I assume you have heard of the term GPS or global positioning system before, but perhaps not in this context. GPS units are widely used in cars, mobiles and more recently in watches. The GPS units used by professional athletes are an adaptation of the same technology. These specialised units are also equipped with accelerometers and coupled with a heart rate monitor, allowing for real time measurement of distance, speed, and even body loads and impacts.
This is all very interesting. But what do these GPS trackers really do?
Apart from interesting halftime stats, the detailed understanding of sports made possible through the use of GPS has had two main benefits that have made them commonplace in professional sports: training optimisation and injury prevention.
How to Optimise Training using GPS data
GPS units measurement of intensity and work rate allows:
- Training specific to the game, and the players position – I personally have seen Professional NRL clubs in Australia using their in game GPS to create a ‘workout’ on a specialised treadmill. The workout had the athlete repeat their activity profile from the previous game e.g. when the athlete took a hit up in the game, he had to run on the treadmill at the same speed, with the same resistance and the same heart rate as he had in the game. Then he would rest on the treadmill after his ‘hit up’. Then he would chase the kick on the treadmill.. and so on. This is the example of ultimate training specificity. It is easy to see how this conditioning would benefit the player.

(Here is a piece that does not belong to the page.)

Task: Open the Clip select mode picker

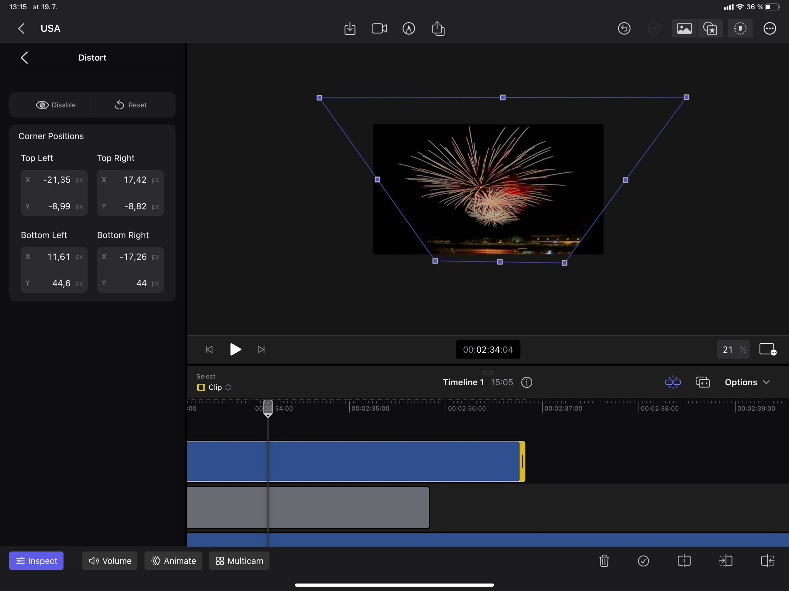Action: coord(215,387)
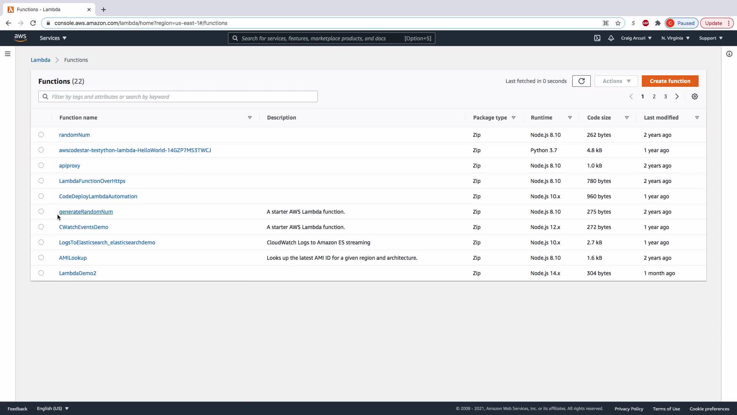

- Conditioning drills can overload game intensity – so instead of mimicking the activity profile exactly, the player would run faster, with greater resistance etc. than he had during the game to increase the players performance of this activity over time
- Players to be compared objectively and individual strengths and weaknesses identified
- Managing substitutions based on game data e.g. how much an player has run during the game
How to Prevent Injuries using GPS data
Injuries will be reduced through:
- Identifying any player at risk of injury based on their recent activity profile – training and game data
- Identifying ‘break points’ with respect to training load and injury
Saying that GPS technologies ‘can’ improve performance and minimise injuries is easy. In practice it is very difficult. How do you compare a weight session (high physical stresses), with a conditioning session (high heart rate) with a skills session (high mental stresses)? There is no universal point system for all physical activity (unless you count NikeFuel – but somehow I don’t see professional sports using FuelBands).
While we wait for the research and modelling to catch up, there are simple applications, like those given above that will improve athletic performance and minimise injuries (the cornerstones of sporting success) – which is why we have seen the GPS technology sweep through professional sports in the past 5 years. Today you won’t see many sports that don’t make use of the sports bra or pouch. When the research and modelling do find the best applications, I doubt that any decisions will be made without them.